What you should do: Retype, without any change, the line that contains "Instruction: View the" and every line that follows it to the end of the entries, and nothing else.

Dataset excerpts
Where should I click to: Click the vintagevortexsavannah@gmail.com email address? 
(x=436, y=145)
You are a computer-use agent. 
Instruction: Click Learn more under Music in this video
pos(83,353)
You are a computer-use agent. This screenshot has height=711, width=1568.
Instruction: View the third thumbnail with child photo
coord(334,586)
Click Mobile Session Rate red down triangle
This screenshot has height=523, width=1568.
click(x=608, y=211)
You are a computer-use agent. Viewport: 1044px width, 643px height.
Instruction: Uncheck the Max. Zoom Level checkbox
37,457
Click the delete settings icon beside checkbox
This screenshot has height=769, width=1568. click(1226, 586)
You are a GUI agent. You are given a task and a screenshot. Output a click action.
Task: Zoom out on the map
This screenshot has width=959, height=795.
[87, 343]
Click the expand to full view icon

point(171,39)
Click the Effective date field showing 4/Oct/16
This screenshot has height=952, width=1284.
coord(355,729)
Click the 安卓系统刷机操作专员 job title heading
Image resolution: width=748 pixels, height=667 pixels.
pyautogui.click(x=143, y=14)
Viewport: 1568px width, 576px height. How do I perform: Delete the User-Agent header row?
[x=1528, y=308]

Written answer:
Instruction: View the third thumbnail with child photo
coord(334,586)
Click Mobile Session Rate red down triangle
This screenshot has height=523, width=1568.
click(x=608, y=211)
You are a computer-use agent. Viewport: 1044px width, 643px height.
Instruction: Uncheck the Max. Zoom Level checkbox
37,457
Click the delete settings icon beside checkbox
This screenshot has height=769, width=1568. click(1226, 586)
You are a GUI agent. You are given a task and a screenshot. Output a click action.
Task: Zoom out on the map
This screenshot has width=959, height=795.
[87, 343]
Click the expand to full view icon

point(171,39)
Click the Effective date field showing 4/Oct/16
This screenshot has height=952, width=1284.
coord(355,729)
Click the 安卓系统刷机操作专员 job title heading
Image resolution: width=748 pixels, height=667 pixels.
pyautogui.click(x=143, y=14)
Viewport: 1568px width, 576px height. How do I perform: Delete the User-Agent header row?
[x=1528, y=308]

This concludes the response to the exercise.